The museum opened to the public on October 15, 2003. A visitors center is currently being planned, and estimated to open in 2011.
The influence of Armstrong on the development of jazz is virtually immeasurable. Yet, his irrepressible personality both as a performer, and as a public figure later in his career, was so strong that to some it sometimes overshadowed his contributions as a musician and singer.
As a virtuoso trumpet player, Armstrong had a unique tone and an extraordinary talent for melodic improvisation. Through his playing, the trumpet emerged as a solo instrument in jazz and is used widely today. He was a masterful accompanist and ensemble player in addition to his extraordinary skills as a soloist. With his innovations, he raised the bar musically for all who came after him.
Though Armstrong is widely recognized as a pioneer of scat singing, Ethel Waters precedes his scatting on record in the 1930s according to Gary Giddins and others. Billie Holiday and Frank Sinatra are just two singers who were greatly indebted to him.
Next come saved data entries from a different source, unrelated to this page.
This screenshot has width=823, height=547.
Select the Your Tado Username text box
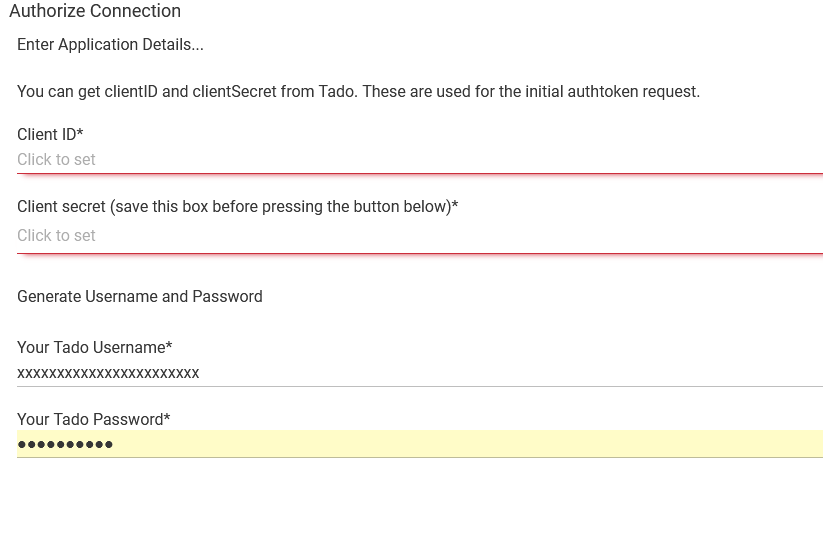click(x=420, y=373)
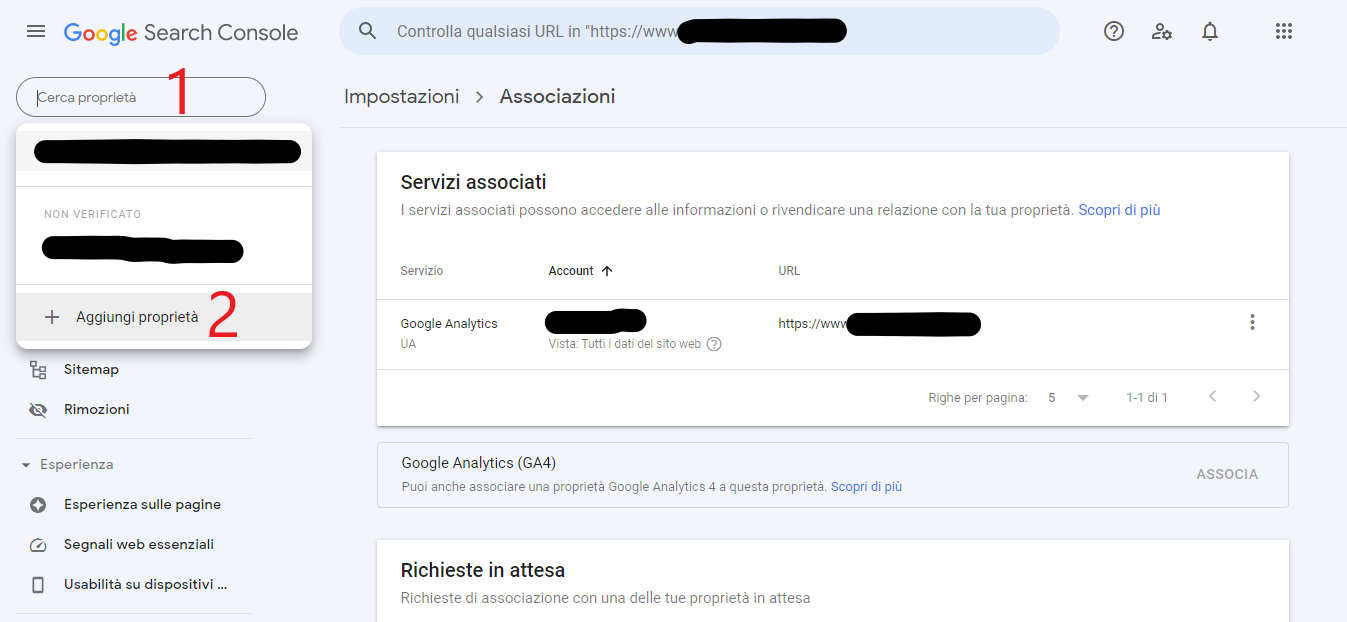Screen dimensions: 1347x622
Task: Open Sitemap in the sidebar
Action: pos(91,370)
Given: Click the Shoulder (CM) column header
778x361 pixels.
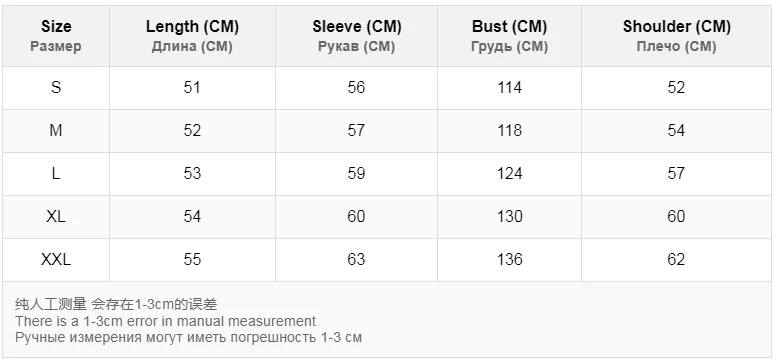Looking at the screenshot, I should 676,36.
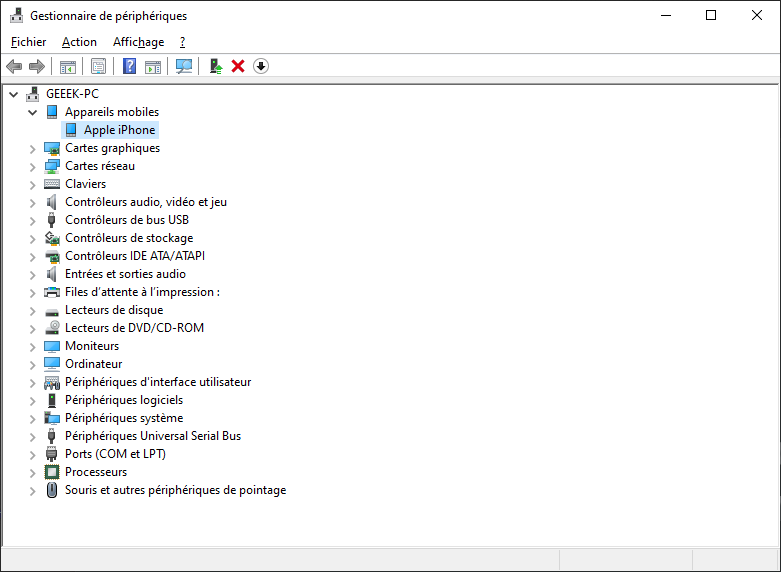Click the Back arrow toolbar icon

pyautogui.click(x=14, y=66)
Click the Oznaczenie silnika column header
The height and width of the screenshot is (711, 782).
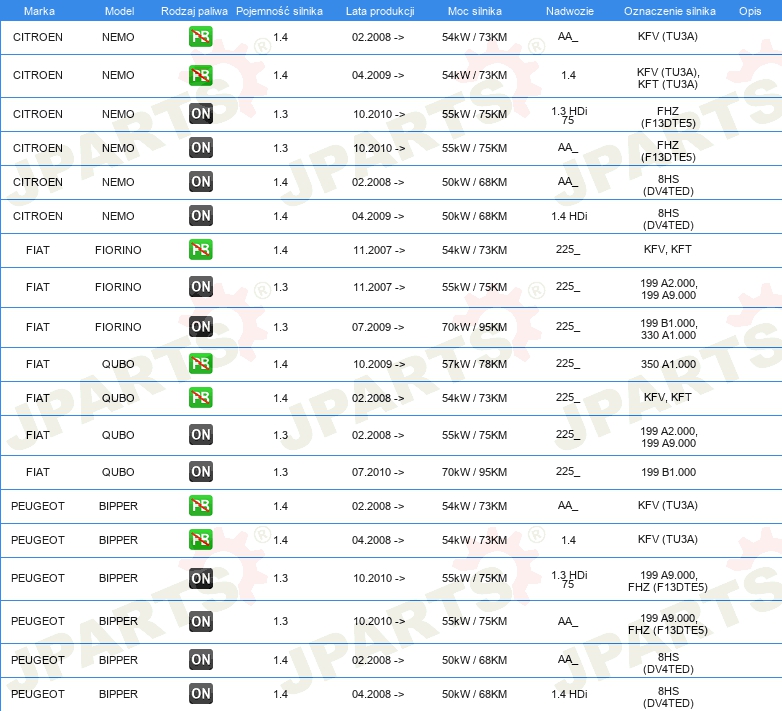669,11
Holiday said that she always wanted Bessie Smith's 'big' sound and Armstrong's feeling in her singing.
On August 4, 2001, the centennial of Armstrong's birth, New Orleans's airport was renamed Louis Armstrong International Airport in his honor.
In 2002, the Louis Armstrong's Hot Five and Hot Seven recordings (1925–1928) are preserved in the United States National Recording Registry, a registry of recordings selected yearly by the National Recording Preservation Board for preservation in the National Recording Registry of the Library of Congress.
The US Open tennis tournament's former main stadium was named Louis Armstrong Stadium in honor of Armstrong who had lived a few blocks from the site.
Today, there are many bands worldwide dedicated to preserving and honoring the music and style of Satchmo, including the Louis Armstrong Society located in New Orleans, LA.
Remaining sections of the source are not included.